Except nobody who was actually a part of the Java group said that, they said
"Gee you can push a chemical molecule viewer to the browser at the same time
you push a model, that will let you publish stuff without having to wait for
browsers to 'catch up'"

Sun corporate had their own ideas though, and seeing it as a way to 'attack
Microsoft' (which looked pretty unassailable in 1995) and a lot of other
people were feeling the same way, and the language got hijacked. That was a
sad thing indeed. I feel sorry for the developers who create a technology that
is perceived as the way to 'kill Apple' or 'kill Google' since it will be very
popular and ultimately corrupted by those who would seek to use it in that
role. I have the misfortune of having worked on something which Sun tried to
kill Microsoft with and Oracle tried to damage Google with. 2 for 2, yuck.

So if you can separate the language from the politics, there is a lot to like,
it has been influential in a number of positive ways. But the taint on the
language from the politics will be its most enduring legacy I suspect.

------
adwf
I've always felt that it's a language designed to help eliminate the worst of
programming, which has the side-effect of limiting some of the best
programming.

So great for big businesses, but poor for hackers wanting to do cool stuff.

------
yen223
First off I must say that I like reading about past predictions. It can
provide insights into how well current predictions may pan out in the future.

It interesting that all the points made 11 years ago can still be made today,
with the exceptions of #1("It has been so energetically hyped") and #8("It's
pseudo-hip"). I guess it's true that the more things change, the more they
stay the same.

------
markokrajnc
"No one loves it. C, Perl, Python, Smalltalk, and Lisp programmers love their
languages. I've never heard anyone say that they loved Java."

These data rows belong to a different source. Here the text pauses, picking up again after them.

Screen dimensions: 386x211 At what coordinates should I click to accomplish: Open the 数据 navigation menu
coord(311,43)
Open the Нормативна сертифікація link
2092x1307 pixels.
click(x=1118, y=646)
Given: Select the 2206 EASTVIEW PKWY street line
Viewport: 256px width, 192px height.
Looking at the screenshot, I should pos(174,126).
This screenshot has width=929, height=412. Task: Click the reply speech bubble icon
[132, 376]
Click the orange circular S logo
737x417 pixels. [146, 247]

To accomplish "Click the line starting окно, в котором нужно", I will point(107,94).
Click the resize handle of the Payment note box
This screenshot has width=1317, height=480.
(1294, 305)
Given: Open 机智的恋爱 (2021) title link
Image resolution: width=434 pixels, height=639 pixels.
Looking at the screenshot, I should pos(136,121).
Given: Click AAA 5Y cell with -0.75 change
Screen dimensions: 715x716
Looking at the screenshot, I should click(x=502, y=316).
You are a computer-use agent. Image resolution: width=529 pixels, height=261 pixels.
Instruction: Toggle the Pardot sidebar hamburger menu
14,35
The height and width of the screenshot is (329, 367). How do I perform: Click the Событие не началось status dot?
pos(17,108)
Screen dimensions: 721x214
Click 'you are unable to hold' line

I love Java. I loved Smalltalk until 1996, then I read Java White Paper and VM
Specification and I fell in love with Java and I am still loving it more than
any other programming language. I programmed in Basic, Assembler, Pascal,
Oberon, C, C++, Smalltalk, Perl, PHP, Python, Ruby (on Rails) and used many
technologies. Smalltalk was my love from 1992 until 1996...

I could write a lot about why do I love Java. If somebody is interested, I can
explain...

"People are forced to use it. ... if the technology was good, they'd have used
it voluntarily."

I am using it voluntarily for all my projects more than 15 years now. I even
migrated all my programs from other languages to Java... I am regularly
checking new programming languages - recently I tried out Dart and Go - and I
still can not find a better programming language for me... Java is still Nr.
1!

I confess: I love Java. :-)

------
jarsj
I built a new programming language in scheme, wrote a compiler in C, map
reduces in C++. I hate struts, hibernate and all shitty enterprise frameworks
but I can proudly say that I love Java. I have used it for Speech synthesis,
Image processing, Machine Learning, NLP and of-course Search. It's awesome.

------
coopdog
Java is horrible for prototyping, it's designed for large environments where
management of complexity (through interfaces and some level of top down
design) is desirable.

It's not a hacker language.

PG makes a very good point though - that today's teenagers (hackers?) are
tomorrows CEOs. But not everyone can be above average, not every CEO can be of
a technology company, and eventually those CEOs need to hire average
programmers to do basic enterprise information systems work.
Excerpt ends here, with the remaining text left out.